Le quatrième mur, Sorj Chalandon (2ème critique)
Le quatrième mur, août 2013, 327 pages, 19 €
Ecrivain(s): Sorj Chalandon Edition: Grasset
Peut-on arracher à la guerre, même très brièvement l’espace de quelques heures, des belligérants ? L’objectif apparaît chimérique, surtout lorsque le moyen employé est le théâtre.

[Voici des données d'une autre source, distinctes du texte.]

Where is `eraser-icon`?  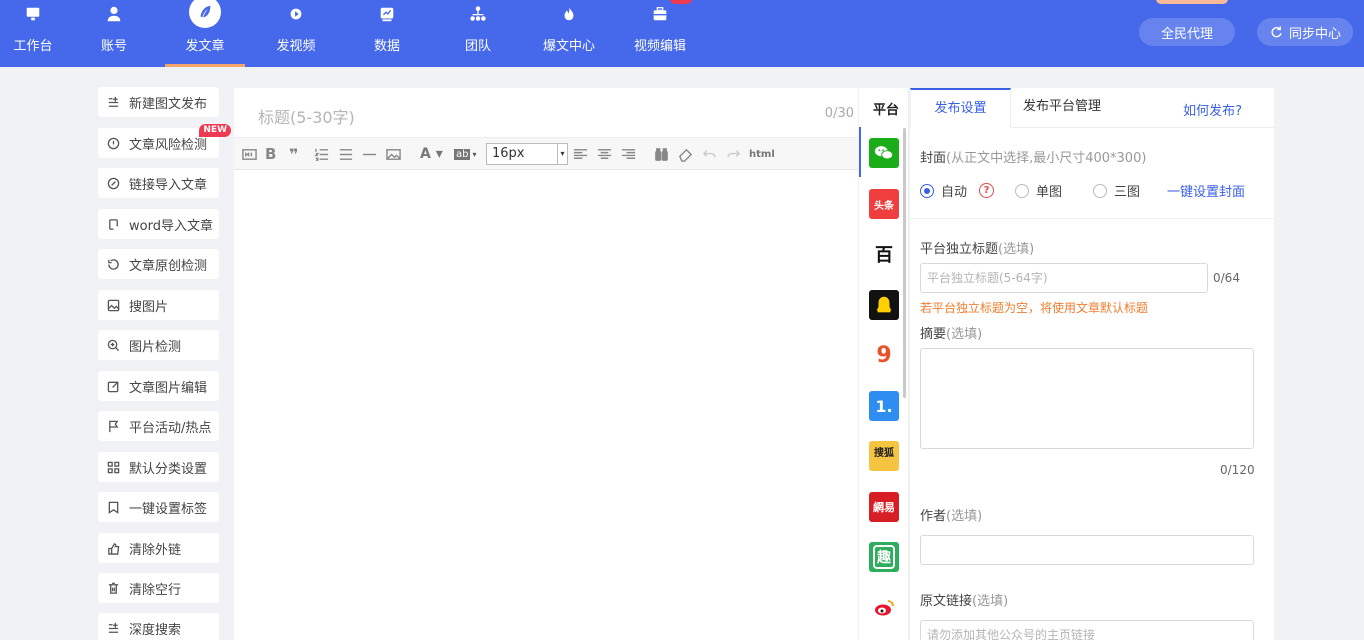 eraser-icon is located at coordinates (686, 154).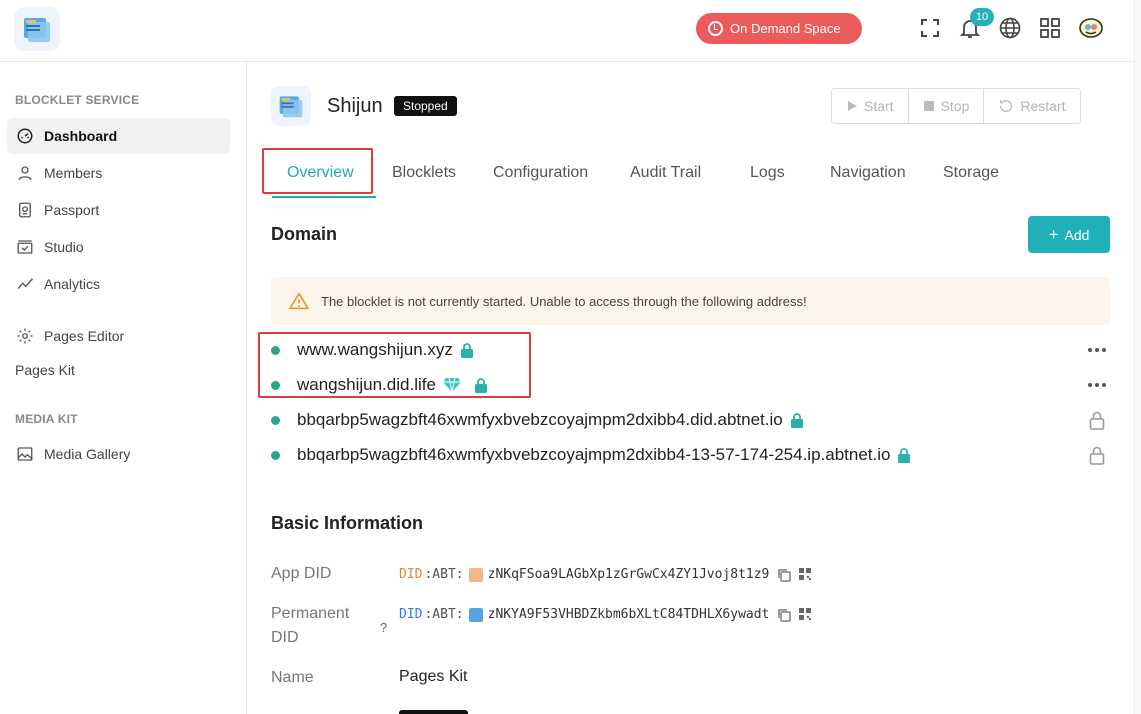 This screenshot has height=714, width=1141. What do you see at coordinates (540, 173) in the screenshot?
I see `tab-configuration: Configuration` at bounding box center [540, 173].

Samuel Akounis, Juif grec né à Salonique, ayant miraculeusement échappé à la Shoah, né en 1940, n’est pourtant pas revenu de tout : il croit, avec une certaine lucidité, avec le poids de l’expérience tragique de l’histoire, aux vertus de générosité, à la force des idées. Cette fidélité, il tente de la transmettre à ses amis, à Georges, étudiant en histoire, théâtreux à ses heures, militant au Quartier Latin dans les années 70. Il incite son ami à introduire de l’intelligence dans la défense de ses convictions, à ne pas utiliser les comparaisons et slogans trop outrés et simplistes. Ainsi le morigène-t-il lorsque Georges se met à crier « CRS-SS » lors d’une manifestation : « Aloïs Brunner n’était pas là, Georges. Ni aucun autre SS. Ni leurs chiens, ni leurs fouets. Alors, ne balance plus jamais ce genre de conneries, d’accord ? ».

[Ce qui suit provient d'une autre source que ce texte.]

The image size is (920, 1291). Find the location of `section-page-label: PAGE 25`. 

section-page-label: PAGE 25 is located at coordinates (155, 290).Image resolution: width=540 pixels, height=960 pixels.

Samuel, gravement malade, a une idée folle : abstraire de la guerre au Liban, qui se déroule alors en 1982, les belligérants de cette guerre ; les sortir de ce contexte mortifère pour jouer leurs rôles dansAntigone, la pièce de Jean Anouilh.

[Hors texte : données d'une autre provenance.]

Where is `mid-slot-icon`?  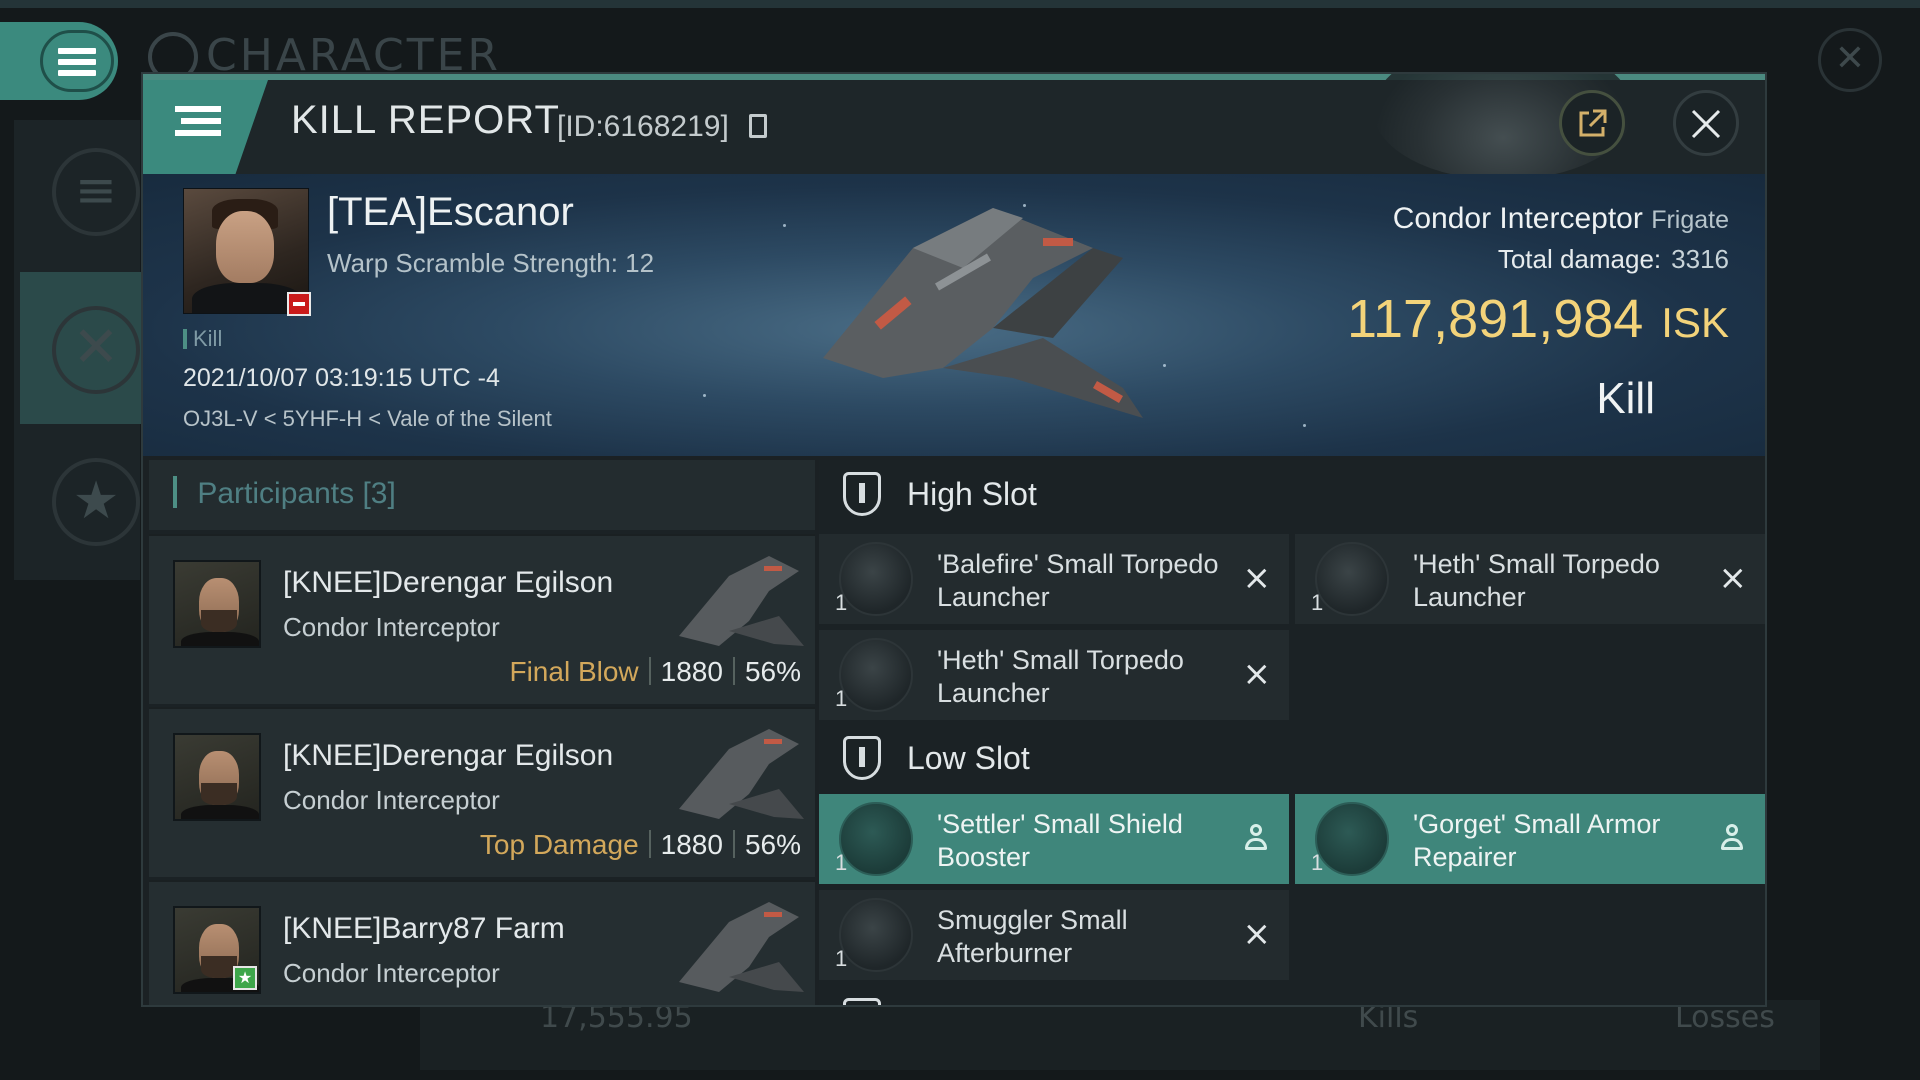 mid-slot-icon is located at coordinates (862, 1002).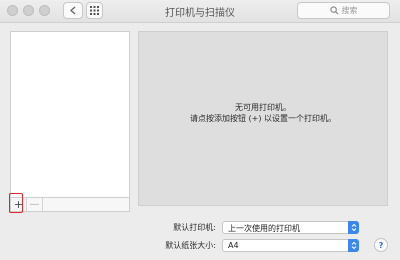 The width and height of the screenshot is (400, 260). I want to click on close-window-button, so click(12, 10).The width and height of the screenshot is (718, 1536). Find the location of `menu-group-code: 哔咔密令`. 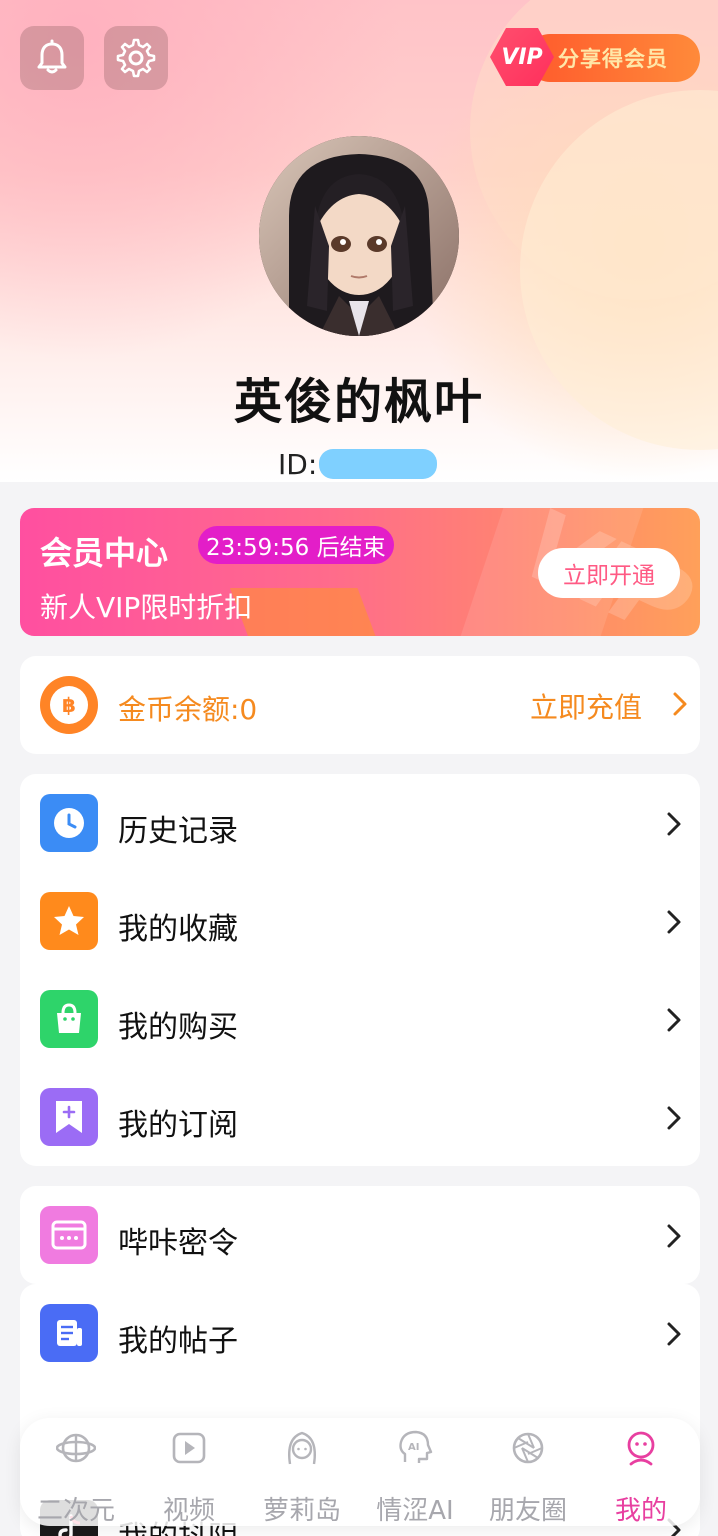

Le casting est représentatif de toutes les parties prenantes : Antigone sera incarnée par Imane, une palestinienne. Créon, roi de Thèbes par un maronite de Gemmayzé. Trois chiites joueront les « Gardes ». Samuel veut faire jouer la pièce sur la ligne verte, qui sépare alors Beyrouth.
Pourtant, il apparaît très vite que le véritable sujet du roman n’est pas le pouvoir des arts ou des intellectuels sur la guerre, mais la possibilité de coexister avec la violence, avec sa pratique, son observation, son omniprésence. Ainsi Georges confie-t-il, à l’issue d’une bagarre avec des militants d’extrême-droite : « J’étais entré en violence pour défendre l’humanité. Ils la violentaient avec les mêmes armes. Il était trop tard pour reculer. J’acceptais que l’on ne comprenne rien à tout cela ».
La pièce ne se jouera pas, et la guerre reprendra bien vite le dessus. Cela, Georges ne peut qu’en prendre acte, amèrement, en rendant compte du développement de la guerre du Liban, de son caractère incompréhensible pour un occidental, perdu dans les divisions communautaires entre Chiites, Sunnites, Maronites, Druzes… Accablé par le spectre de la guerre, par l’impossibilité, en tant que journaliste, de communiquer ses émotions sur-le-champ, par le choc traumatique, auquel sont sujets beaucoup de correspondants de guerre, Georges fait cet aveu terrible qui peut résumer l’essence de ce livre : « La guerre avait rendu ma femme comme veuve. (…) Et maintenant, elle me réclamait. Elle m’exigeait pour elle, la guerre. Elle n’avait pas peur de mes cris, de mes coups, ni même de mon regard. C’était la seule qui avait vraiment faim de moi ».
L’écriture de ce roman est dépouillée, le style vif, haletant ; les personnages attachants, en particulier Samuel Akounis, incarnation d’une sagesse dans l’engagement. Ce roman est une grande réussite dans la description des séquelles psychologiques et morales que peuvent entraîner toutes les guerres pour ceux qui y participent ou en rendent compte.